Markov Chain Monte What?

In this post we will delve into the main idea behind Markov Chain Monte Carlo (MCMC for short) and why it is useful within the bayesian inference framework.


April 25, 2024



Alright, folks, let’s dive into the wild world of statistics and data science! Picture this: you’re knee-deep in data, trying to make sense of the chaos. But here’s the kicker, sometimes the chaos is just too darn complex. With tons of variables flying around, getting a grip on uncertainty can feel like trying to catch smoke with your bare hands.

Please, have in your consideration that the kind of problems that we’re dealing with, it’s not solely related to the number of dimensions, it’s mostly related to trying to estimate something that we can’t see in full beforehand. For instance, consider the following banana distribution (shown below). How could we map this simple two dimensional surface without computing it all at once?

dbanana <- function(x) {
  a = 2;
  b = 0.2;
  y = x / a
  y = (a * b) * (x^2 + a^2)

x <- seq(-6, 6, length.out = 300)

y = dbanana(x)

z <- MASS::kde2d(x, y, n = 100, lims = c(-10, 10, -2.6, 20))

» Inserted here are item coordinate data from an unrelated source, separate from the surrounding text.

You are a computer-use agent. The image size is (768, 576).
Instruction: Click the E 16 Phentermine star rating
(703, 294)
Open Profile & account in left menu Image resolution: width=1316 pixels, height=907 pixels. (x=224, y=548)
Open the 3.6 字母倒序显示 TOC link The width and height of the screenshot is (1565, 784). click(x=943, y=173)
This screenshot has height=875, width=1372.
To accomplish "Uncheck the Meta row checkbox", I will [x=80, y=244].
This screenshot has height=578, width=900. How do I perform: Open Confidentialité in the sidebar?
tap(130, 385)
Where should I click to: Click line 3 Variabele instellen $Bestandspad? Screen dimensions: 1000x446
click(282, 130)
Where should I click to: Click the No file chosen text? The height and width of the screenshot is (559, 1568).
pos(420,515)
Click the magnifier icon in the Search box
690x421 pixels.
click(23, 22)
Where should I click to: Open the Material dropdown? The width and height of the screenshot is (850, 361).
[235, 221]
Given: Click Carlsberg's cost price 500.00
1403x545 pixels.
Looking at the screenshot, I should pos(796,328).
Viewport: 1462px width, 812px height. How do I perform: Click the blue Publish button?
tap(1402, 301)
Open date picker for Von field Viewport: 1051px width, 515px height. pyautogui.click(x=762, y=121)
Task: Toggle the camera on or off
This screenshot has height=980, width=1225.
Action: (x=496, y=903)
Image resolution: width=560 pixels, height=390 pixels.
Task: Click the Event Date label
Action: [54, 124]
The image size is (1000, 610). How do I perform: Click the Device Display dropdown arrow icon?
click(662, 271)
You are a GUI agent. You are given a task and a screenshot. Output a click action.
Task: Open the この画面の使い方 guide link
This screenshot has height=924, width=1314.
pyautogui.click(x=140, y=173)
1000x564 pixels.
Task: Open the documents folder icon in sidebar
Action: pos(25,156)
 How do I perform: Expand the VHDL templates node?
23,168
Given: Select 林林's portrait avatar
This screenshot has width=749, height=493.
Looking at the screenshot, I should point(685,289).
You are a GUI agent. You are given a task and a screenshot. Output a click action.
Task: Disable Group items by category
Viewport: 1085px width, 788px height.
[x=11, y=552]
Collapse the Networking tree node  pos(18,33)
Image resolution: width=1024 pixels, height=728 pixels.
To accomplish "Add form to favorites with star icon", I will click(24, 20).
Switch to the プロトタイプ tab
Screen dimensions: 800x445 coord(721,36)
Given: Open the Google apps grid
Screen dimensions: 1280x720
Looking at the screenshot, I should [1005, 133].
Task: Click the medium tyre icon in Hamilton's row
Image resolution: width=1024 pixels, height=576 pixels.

plot_ly(x = z$x, y = z$y, z = sqrt(z$z)) |> 
  add_surface() |> 
  style(hoverinfo = "none")

Just put a darn grid to it

You know when you hit a roadblock in your calculations, and you’re like, “Can’t we just crunch the numbers for every single value?” Well, let’s break it down. Picture a grid with \(N\) points for \(D\) dimensions. Now, brace yourself, ’cause the math needed is like \(N\) raised to the power of \(D\).

So, let’s say you wanna estimate 100 points (to get a decent estimation of the shape) for each of 100 dimensions. That’s like slamming your head against ten to the power of 200 computations… that’s a hell of a lot of computations!

Sure, in la-la land, you could approximate every single number with some degree of approximation. But let’s get real here, even if you had all the time in the world, you’d still be chipping away at those calculations until the sun swallowed the Earth, especially with continuous cases and tons of dimensions that are somewhat correlated (which in reality, tends to be the case).

This headache we’re dealing with? It’s what we “affectionately” call — emphasis on double quotes — the curse of dimensionality. It’s like trying to squeeze a square peg into a round hole… it ain’t gonna happen without a supersized hammer!

curse_dimensionality <- data.frame(dimensions = factor((1:10)^2),
                                   calculations = 100^((1:10)^2))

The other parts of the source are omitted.